(Stored records)
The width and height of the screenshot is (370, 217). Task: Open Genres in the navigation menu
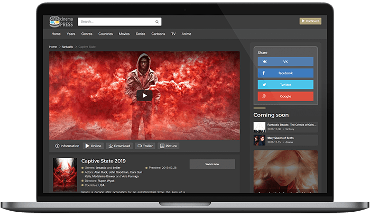[x=87, y=34]
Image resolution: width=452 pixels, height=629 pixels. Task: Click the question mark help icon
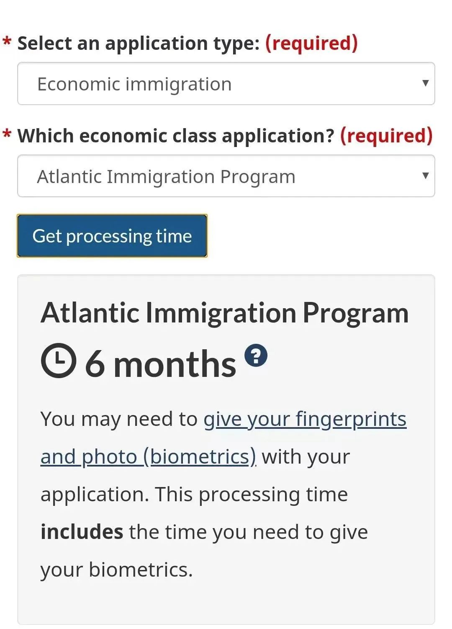[256, 356]
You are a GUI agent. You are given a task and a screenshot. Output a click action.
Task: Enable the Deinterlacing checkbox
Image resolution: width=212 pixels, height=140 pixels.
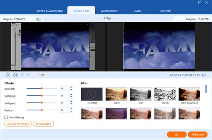(6, 117)
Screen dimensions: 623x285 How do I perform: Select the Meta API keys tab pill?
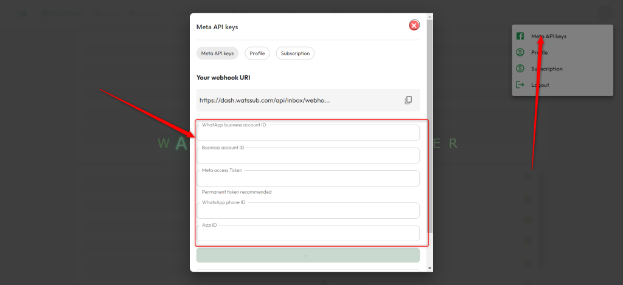click(x=217, y=53)
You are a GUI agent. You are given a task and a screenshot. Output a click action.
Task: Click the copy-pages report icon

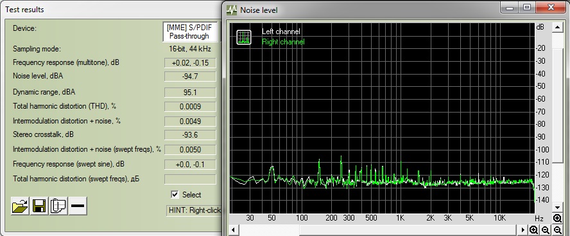[58, 206]
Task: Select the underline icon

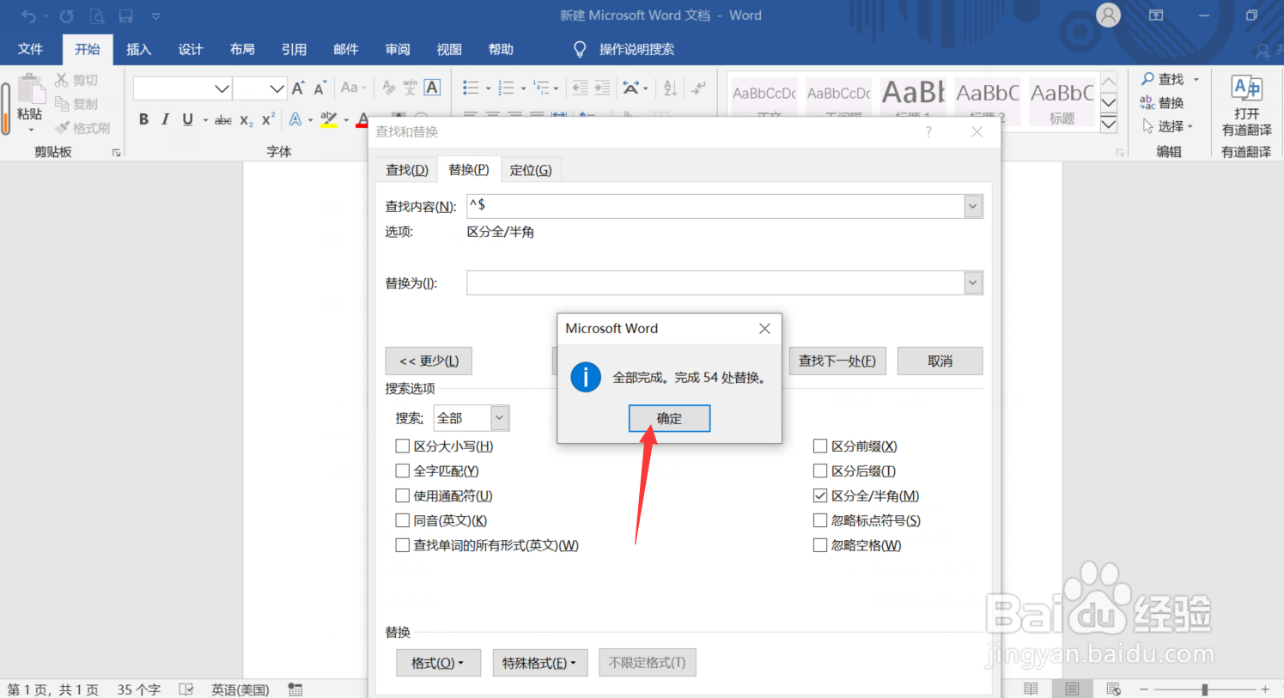Action: pos(187,119)
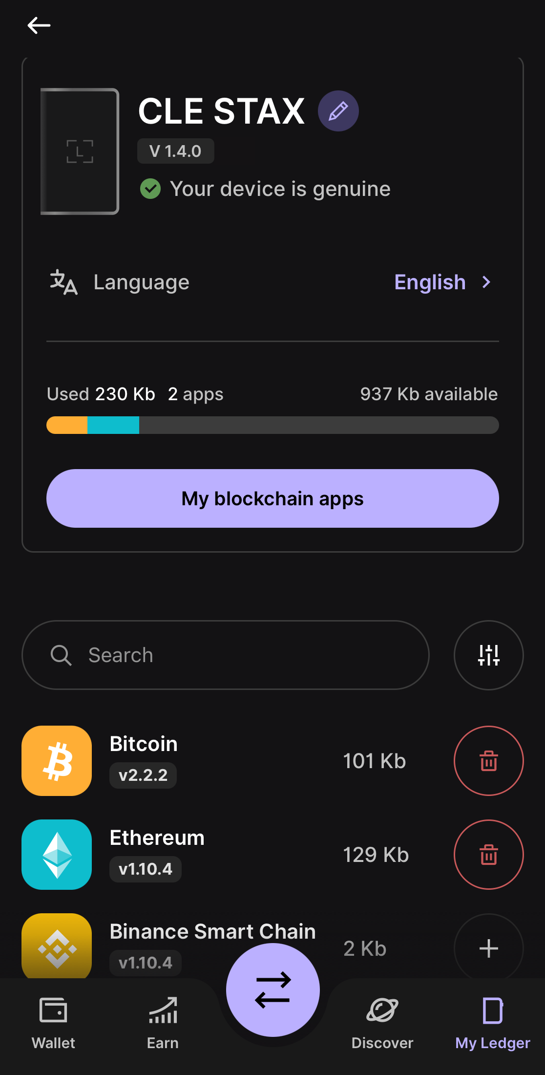Viewport: 545px width, 1075px height.
Task: Select the My Ledger tab
Action: (492, 1022)
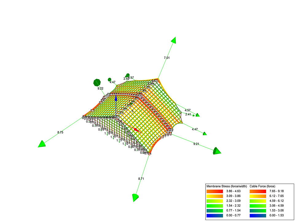
Task: Click the green cone on the 7.01 arrow
Action: [174, 40]
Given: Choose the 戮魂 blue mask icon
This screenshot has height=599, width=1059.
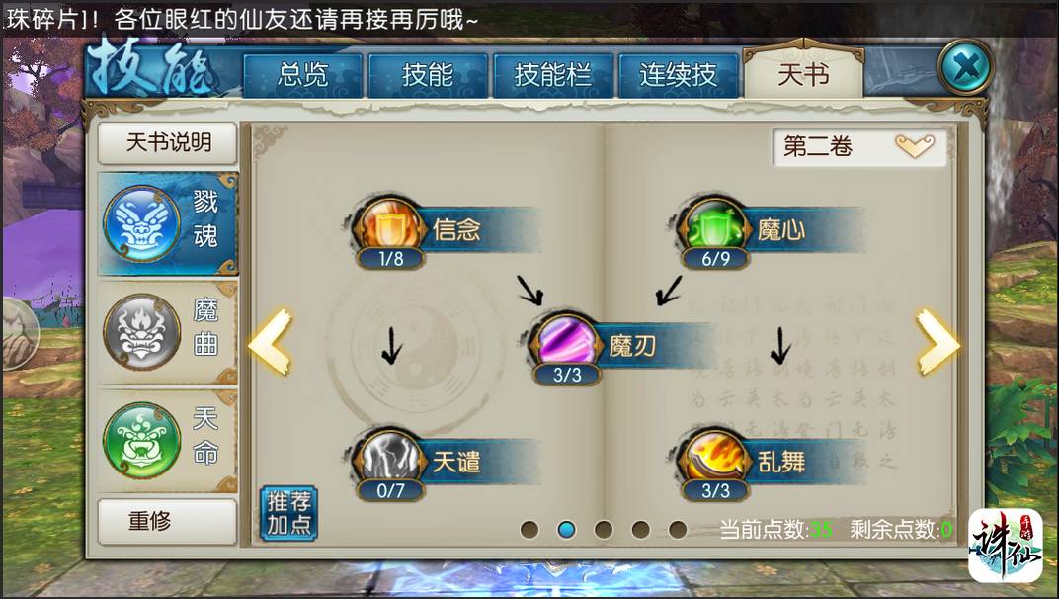Looking at the screenshot, I should pyautogui.click(x=142, y=223).
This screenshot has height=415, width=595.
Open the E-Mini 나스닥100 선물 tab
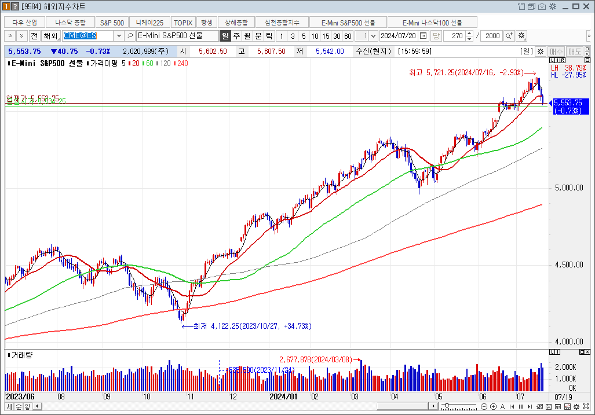(x=432, y=22)
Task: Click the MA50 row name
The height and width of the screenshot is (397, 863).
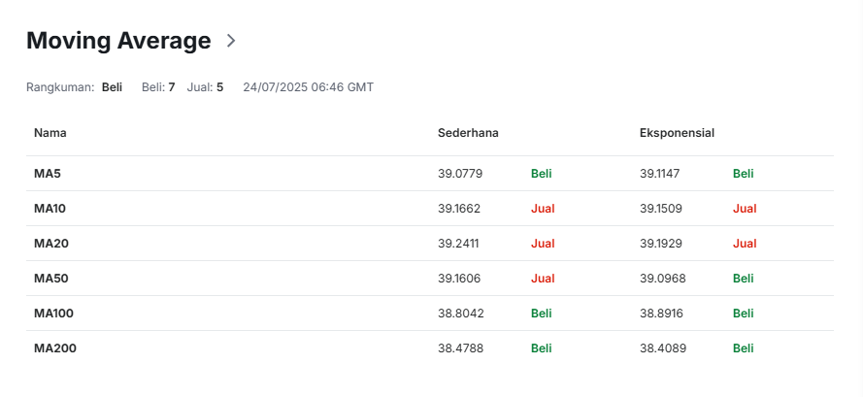Action: (x=51, y=279)
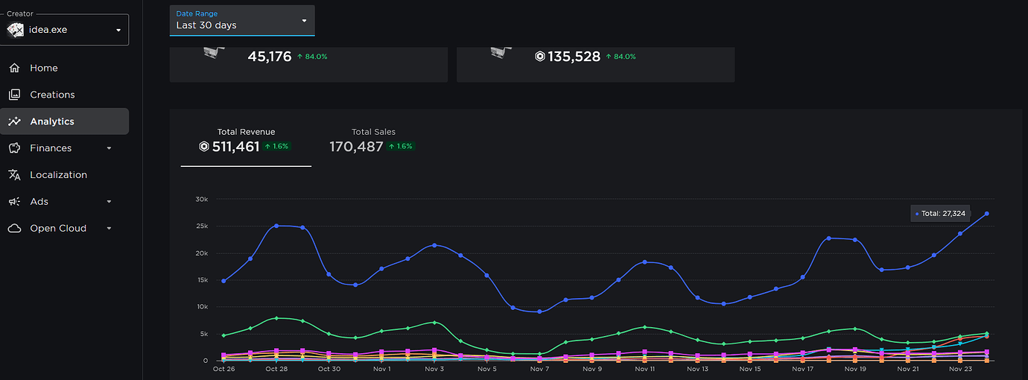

**What is expected**
Can you quote exactly, and only, the lines from the one containing "Task: Select the underline icon" through the last line of the records above, keeping both ends and leaving out any pictures?

**Your solution**
Task: Select the underline icon

Action: pos(187,119)
Viewport: 545px width, 1075px height.
Task: Select the My Ledger tab
Action: (492, 1022)
Task: Click the green cone on the 7.01 arrow
Action: [174, 40]
Given: Choose the 戮魂 blue mask icon
This screenshot has height=599, width=1059.
Looking at the screenshot, I should pyautogui.click(x=142, y=223).
This screenshot has height=415, width=595.
Open the E-Mini 나스닥100 선물 tab
(x=432, y=22)
Task: Click the MA50 row name
The height and width of the screenshot is (397, 863).
Action: (x=51, y=279)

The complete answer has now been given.